La multiplication des attaques des talibans contre des sites sensibles et très sécurisés en Afghanistan atteste d'une infiltration inquiétante des forces afghanes et met en lumière une nouvelle tactique visant à discréditer le gouvernement et l'OTAN, selon les analystes.

Le 21 mai, un soldat complice a fait entrer le kamikaze qui a fait exploser sa bombe dans l'hôpital militaire de Kaboul, site très surveillé dans une capitale sous haute sécurité. Quant au kamikaze qui a tué le 15 avril le chef de la police de Kandahar, fief des talibans, dans le sud, il s'agissait de son propre garde du corps.

«Difficile d'évaluer leur nombre, mais il est certain qu'il existe des agents dormants» au sein de l'armée et de la police, s'inquiète une source militaire occidentale, qui estime que les talibans ont placé leurs hommes jusqu'au sein des autorités provinciales.

«Les talibans essaient depuis longtemps d'infiltrer tous les échelons de la société afghane, le gouvernement et les institutions, ainsi que l'armée et la police afghane», confirme Martine Van Bijlert, de l'Afghan Analysts Network (AAN), centre d'études basé à Kaboul.

Une infiltration facilitée par les liens familiaux, tribaux ou datant de l'époque de la résistance anti-soviétique. Mais aussi par la volonté du gouvernement et de l'Otan d'étoffer à marche forcée les rangs des forces de sécurité censées prendre le relais des troupes internationales d'ici fin 2014, préviennent certains analystes.

«On demande aux Afghans de faire du chiffre» en recrutant au maximum et «les insurgés l'ont compris», en profitant pour faire enrôler leurs militants, note la source militaire occidentale.

Selon Gilles Dorronsoro, chercheur à la Fondation américaine Carnegie, «les objectifs» imposés aux responsables afghans en termes d'effectifs sont «irréalisables», notamment en raison du fort taux de désertions et d'absences non justifiées.

Environ 30% des effectifs affichés de l'armée afghane «sont manquants», confirme la source occidentale.

Le général William Caldwell, le chef de sa mission de formation en Afghanistan (NTM-A), a récemment annoncé une série de mesures destinées à contrer les tentatives d'infiltration. Mais elles «laissent sceptique» Gilles Dorronsoro: «en pratique il ne peuvent contrôler qui ils acceptent» dans les rangs.

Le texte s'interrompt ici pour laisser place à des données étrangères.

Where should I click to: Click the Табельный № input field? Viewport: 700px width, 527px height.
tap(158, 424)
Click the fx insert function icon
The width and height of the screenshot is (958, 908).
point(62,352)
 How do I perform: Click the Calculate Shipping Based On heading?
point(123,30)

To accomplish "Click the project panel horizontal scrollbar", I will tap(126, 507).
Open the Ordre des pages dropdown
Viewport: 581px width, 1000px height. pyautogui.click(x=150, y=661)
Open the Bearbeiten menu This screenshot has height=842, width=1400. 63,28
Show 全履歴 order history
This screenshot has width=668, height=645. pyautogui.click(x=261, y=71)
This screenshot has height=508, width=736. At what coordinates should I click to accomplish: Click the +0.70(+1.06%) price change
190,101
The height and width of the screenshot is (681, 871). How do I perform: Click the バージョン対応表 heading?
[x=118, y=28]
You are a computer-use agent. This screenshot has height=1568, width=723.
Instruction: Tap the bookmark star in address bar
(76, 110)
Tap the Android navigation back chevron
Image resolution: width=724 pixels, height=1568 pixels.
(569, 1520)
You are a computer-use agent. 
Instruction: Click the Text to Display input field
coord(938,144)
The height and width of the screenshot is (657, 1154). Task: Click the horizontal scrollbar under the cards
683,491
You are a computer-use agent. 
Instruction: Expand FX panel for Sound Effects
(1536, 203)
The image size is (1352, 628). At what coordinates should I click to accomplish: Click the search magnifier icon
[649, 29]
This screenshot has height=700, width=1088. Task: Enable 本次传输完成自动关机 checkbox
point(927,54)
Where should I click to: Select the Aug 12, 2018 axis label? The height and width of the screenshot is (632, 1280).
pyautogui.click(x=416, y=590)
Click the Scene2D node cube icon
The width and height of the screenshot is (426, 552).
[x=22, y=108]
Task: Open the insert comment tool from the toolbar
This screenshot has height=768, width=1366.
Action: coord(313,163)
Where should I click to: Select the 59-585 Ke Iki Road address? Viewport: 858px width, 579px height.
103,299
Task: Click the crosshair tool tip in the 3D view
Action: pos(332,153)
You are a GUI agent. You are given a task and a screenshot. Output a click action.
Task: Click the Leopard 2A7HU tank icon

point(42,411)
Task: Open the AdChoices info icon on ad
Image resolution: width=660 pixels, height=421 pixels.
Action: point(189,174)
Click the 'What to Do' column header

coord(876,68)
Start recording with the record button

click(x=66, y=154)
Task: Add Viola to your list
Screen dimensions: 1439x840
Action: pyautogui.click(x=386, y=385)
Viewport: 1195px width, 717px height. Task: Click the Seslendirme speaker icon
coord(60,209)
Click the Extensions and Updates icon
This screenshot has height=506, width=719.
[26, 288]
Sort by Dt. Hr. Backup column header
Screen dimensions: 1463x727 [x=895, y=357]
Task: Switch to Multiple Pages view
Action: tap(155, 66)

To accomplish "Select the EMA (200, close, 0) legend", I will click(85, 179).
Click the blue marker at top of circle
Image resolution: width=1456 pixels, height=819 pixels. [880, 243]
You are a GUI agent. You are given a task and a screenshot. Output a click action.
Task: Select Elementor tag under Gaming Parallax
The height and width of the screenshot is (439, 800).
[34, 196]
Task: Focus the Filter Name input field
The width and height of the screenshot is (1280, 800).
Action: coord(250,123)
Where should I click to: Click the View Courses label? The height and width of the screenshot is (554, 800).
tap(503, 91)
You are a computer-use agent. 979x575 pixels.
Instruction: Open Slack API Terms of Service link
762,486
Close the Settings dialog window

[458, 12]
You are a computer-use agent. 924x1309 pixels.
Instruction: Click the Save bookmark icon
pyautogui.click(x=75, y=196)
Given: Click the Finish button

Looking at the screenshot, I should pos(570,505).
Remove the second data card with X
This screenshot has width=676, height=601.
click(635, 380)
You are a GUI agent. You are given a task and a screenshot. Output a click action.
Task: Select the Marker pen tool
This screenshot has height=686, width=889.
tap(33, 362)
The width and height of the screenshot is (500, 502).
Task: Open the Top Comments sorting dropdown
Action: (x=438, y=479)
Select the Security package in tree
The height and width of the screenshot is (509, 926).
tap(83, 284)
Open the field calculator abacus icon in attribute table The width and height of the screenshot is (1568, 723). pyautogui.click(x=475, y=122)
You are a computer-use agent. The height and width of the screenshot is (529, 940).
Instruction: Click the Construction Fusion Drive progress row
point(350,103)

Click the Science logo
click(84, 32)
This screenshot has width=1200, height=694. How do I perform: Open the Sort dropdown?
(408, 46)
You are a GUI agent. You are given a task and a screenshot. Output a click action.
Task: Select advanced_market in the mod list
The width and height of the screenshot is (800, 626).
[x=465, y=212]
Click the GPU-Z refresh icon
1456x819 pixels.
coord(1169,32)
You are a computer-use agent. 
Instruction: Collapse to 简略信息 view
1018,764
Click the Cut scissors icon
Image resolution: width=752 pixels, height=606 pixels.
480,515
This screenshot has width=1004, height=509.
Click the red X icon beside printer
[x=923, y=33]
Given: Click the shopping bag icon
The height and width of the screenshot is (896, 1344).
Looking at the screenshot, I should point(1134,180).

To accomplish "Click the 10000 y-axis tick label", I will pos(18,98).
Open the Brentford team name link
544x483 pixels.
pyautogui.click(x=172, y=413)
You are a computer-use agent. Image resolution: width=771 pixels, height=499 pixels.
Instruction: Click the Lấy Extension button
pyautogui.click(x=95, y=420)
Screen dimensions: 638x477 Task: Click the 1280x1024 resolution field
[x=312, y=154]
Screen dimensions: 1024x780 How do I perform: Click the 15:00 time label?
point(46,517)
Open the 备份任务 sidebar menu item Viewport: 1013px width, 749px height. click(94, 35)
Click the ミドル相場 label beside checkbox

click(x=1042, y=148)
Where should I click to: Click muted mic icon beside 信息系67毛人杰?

Outre l'obtention de renseignements, cette infiltration permet de porter des attaques à l'intérieur même de sites hautement sensibles et symboliques, comme le QG de la police à Kandahar, une importante base militaire de l'est ou le ministère de la Défense à Kaboul.

Les talibans semblent désormais préférer aux attaques très meurtrières des actions plus ciblées, moins spectaculaires mais très coûteuses politiquement pour le gouvernement et l'OTAN.

«Tout ce qui va vers une limitation des dommages collatéraux est bon à prendre pour les talibans qui souhaitent garder un soutien populaire», explique en outre Gilles Dorronsoro.

Cette tactique permet par ailleurs aux insurgés de «faire croire qu'ils peuvent frapper n'importe où, n'importe quand», souligne Martine Van Bijlert.

«Le but est de saper le moral (des forces de sécurité) et de décrédibiliser le gouvernement», aux yeux de la population déjà «lassée de la déliquescence de l'État et de la corruption», estime la source militaire occidentale.

En outre, le doute qu'elle parvient à instiller sur la fidélité de certains soldats ou policiers afghans est susceptible de détériorer un peu plus leurs relations déjà souvent tendues avec certains militaires étrangers sur le terrain.

Mais l'infiltration n'explique pas tout. L'impopularité croissante de la coalition, après dix ans de conflit, peut aussi expliquer que des soldats afghans, sans contacts préalables avec les talibans, ouvrent le feu sur des militaires étrangers, sans pour autant avoir rallié l'insurrection, souligne Gilles Dorronsoro.